I always thought our neighborhood looked pretty typical. We lived in a white house with a front porch painted a brick red color - a covered area that you could actually put chairs in and sit down. The milkman would bring milk from Adohr farms in big glass bottles and leave them on the porch in the morning; the mailman used to come twice a day -there was the morning mail and the afternoon mail. If we were expecting something and it didn't show up that morning, well, we'd hope that it would be with the afternoon delivery.

Each day mid-afternoon, the Helms Man made his appearance in his yellow and blue Helms Truck; the fish man would make his rounds once a week in his big green truck; and the watermelon man would be here now, announcing his arrival through the bullhorn attached to his pickup truck carrying a bed full of watermelons.

None of my classmates lived on my street or anywhere nearby. What few kids did live on our block were older than me. I used to hang out with Edwin Kasakawa, five years older than me and mentally retarded, who lived in a back house across the street.

Also across the street were the Tashimas and Hiramas, and next door to us were the Taninos. That formed our mini-Japanese community.

Go west on our street to Western Avenue and on the corner was the Signal gas station that later became an Enco station. Jimmy Toji owned it and he had an assistant, a young Chinese guy named Dick who was studying electrical classes at Pacific University. Edwin and I would hang around the garage when Jimmy was gone and talk to Dick. He kept telling us we weren't supposed to be there but we kept coming back anyway.

Hanging inside the gas station office/cashier area was a Schwinn Sting Ray. Enco
was giving it away in a drawing. My dad bought gas there and so every time he did so, that meant more entries into the fishbowl. Dick would also give us free cards to put into the bowl. I felt sure I was going to win that bicycle; I imagined myself riding it around with its gooseneck handlebars and the long tuck-and-roll seat. The bike was mine and it was a mere formality for the drawing to take place.

When the drawing did take place I was sorely disappointed when another lucky kid about my age happily and proudly came with his dad one day to pick it up and put it in their car. Oh, well..

One afternoon while Dick worked on a car in the garage area, Edwin and I were goofing off next to the office. I pushed him and he fell back against the window - a large window - and it shattered in its entirety. Dick ran out and we all stood there staring at pieces of glass lying all over the ground and inside the office. Talk about wishing you could turn back time..
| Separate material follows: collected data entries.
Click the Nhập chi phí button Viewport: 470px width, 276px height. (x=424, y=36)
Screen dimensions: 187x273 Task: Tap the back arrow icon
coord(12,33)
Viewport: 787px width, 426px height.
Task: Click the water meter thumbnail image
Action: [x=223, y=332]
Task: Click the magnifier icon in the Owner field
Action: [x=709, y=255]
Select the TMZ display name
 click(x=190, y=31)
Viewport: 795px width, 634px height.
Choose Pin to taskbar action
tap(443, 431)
That was my world. For the first five grades plus kindergarten I went to the elementary school that was just on the other side of Western - literally it was a block away from our house. My mom would walk me to school and when I got older, I'd walk from school to Western Avenue and my mom would be waiting for me on the other side of the street. Then we'd both proceed a block south to 36th Place, where there was a signal, and I'd cross the street and then we would walk home while I told her about my day at school. Getting a little older, I'd then walk home by myself. She told me to always walk to 36th Place and cross at the signal, which I did. For awhile..
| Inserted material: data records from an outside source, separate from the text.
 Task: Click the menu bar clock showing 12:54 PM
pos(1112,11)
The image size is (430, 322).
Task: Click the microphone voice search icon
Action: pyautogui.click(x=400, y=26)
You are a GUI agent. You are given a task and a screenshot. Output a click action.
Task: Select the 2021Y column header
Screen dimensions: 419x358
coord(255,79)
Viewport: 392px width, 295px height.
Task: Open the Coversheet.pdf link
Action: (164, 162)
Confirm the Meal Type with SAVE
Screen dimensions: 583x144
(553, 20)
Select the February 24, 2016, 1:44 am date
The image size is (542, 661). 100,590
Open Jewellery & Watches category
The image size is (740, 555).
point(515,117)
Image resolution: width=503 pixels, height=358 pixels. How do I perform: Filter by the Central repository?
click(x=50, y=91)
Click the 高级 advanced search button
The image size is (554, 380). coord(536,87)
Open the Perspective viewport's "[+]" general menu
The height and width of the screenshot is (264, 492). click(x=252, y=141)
When I visualize those days in the old 'hood, the days are sunny. They're sunny and the lawns on our street are green and spacious, and the block is lined with well-kept houses and everything is neat and clean. It's a model neighborhood.
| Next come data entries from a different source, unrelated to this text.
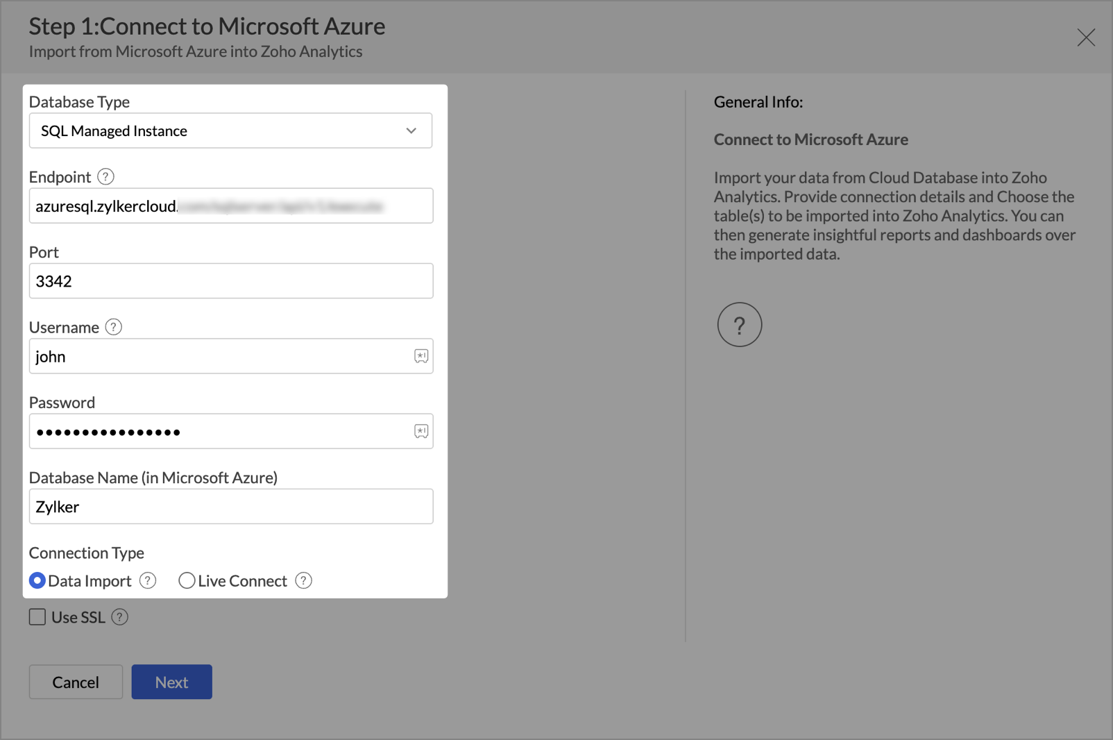The height and width of the screenshot is (740, 1113).
Task: Focus the Port field showing 3342
Action: point(230,281)
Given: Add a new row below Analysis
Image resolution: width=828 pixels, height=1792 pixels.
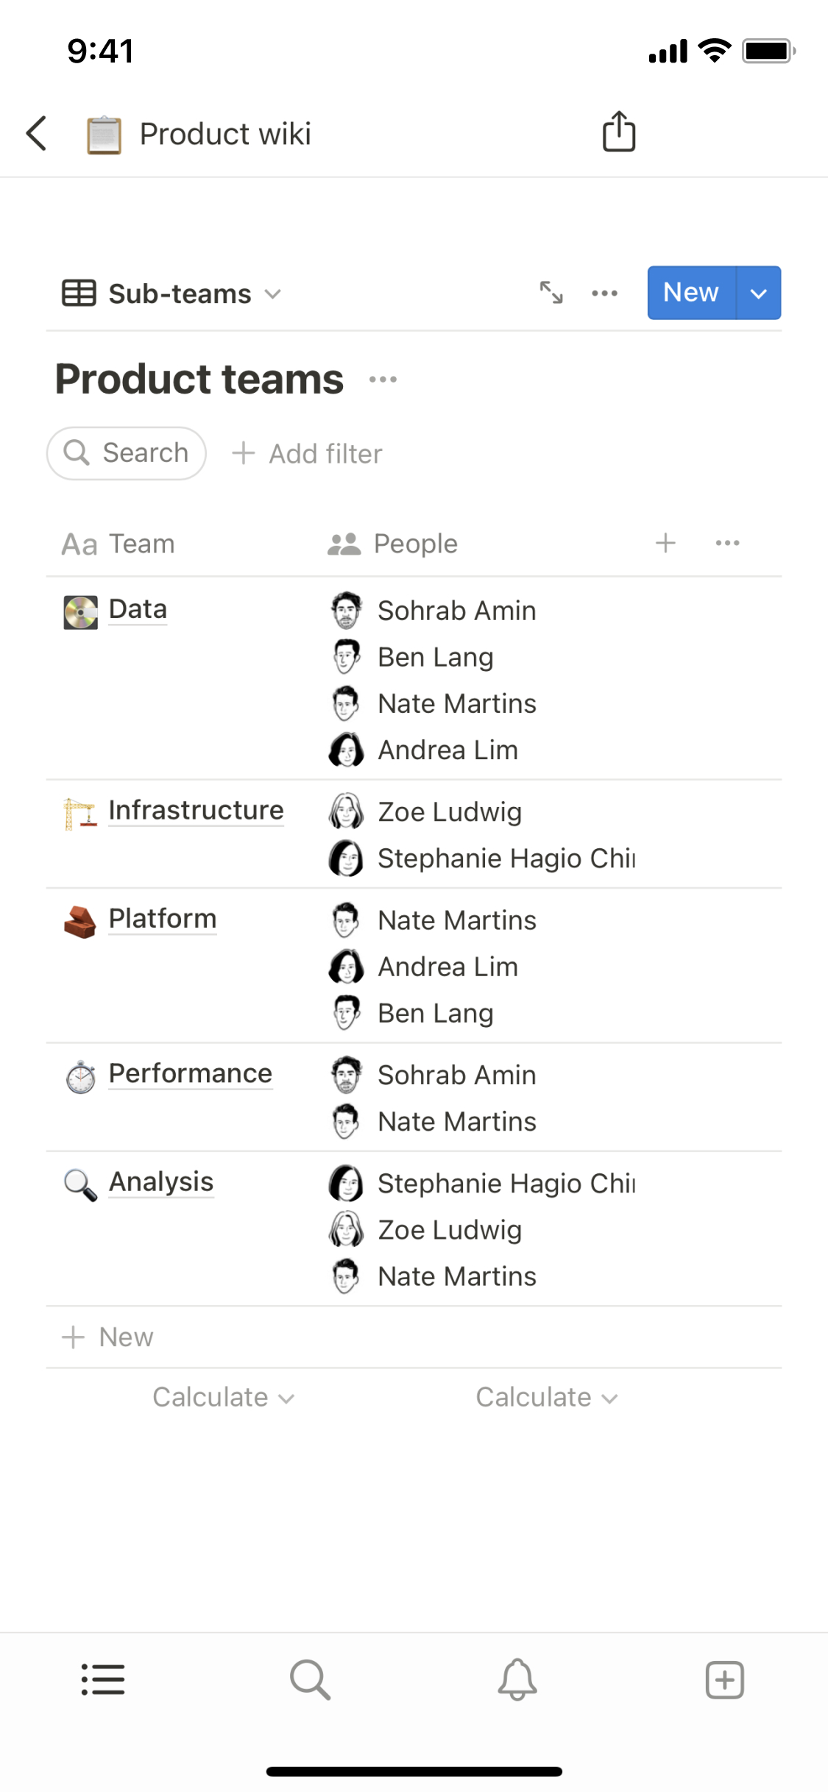Looking at the screenshot, I should [108, 1337].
One afternoon a car pulled into our driveway very quickly and zoomed into our backyard. Someone knocked frantically on the back door. It turned out to be a huge black woman with a very loud voice and my mom stood there explaining to her that whoever she was looking for didn't live here until finally the woman apologized and drove back out.

Shortly thereafter my dad built a green gate for the driveway that had a wheel on one end so you could push and roll it open or pull and roll it closed, like a door. You know, I still dream of being in that driveway and opening and closing the gate?

One day our teacher explained to us about America's lower, middle and upper classes in our country. She described each of them, and told us there were also the inbetween classes, the lower-middle and upper-middle. While she talked about them I debated in my mind whether our neighborhood was middle or upper-middle. Finally I decided it was more an upper-middle class than straight middle class neighborhood.

What was my basis for comparison? In my limited perspective, not much. I knew mansions meant upper class. But below the mansion level, our neighborhood looked nice; I had everything I wanted; this had to be upper-middle living as far as I was concerned.

Haha, dollar-wise we were miles from the middle class, and on the far side of the moon away from upper middle class but how would I know? I sure felt rich.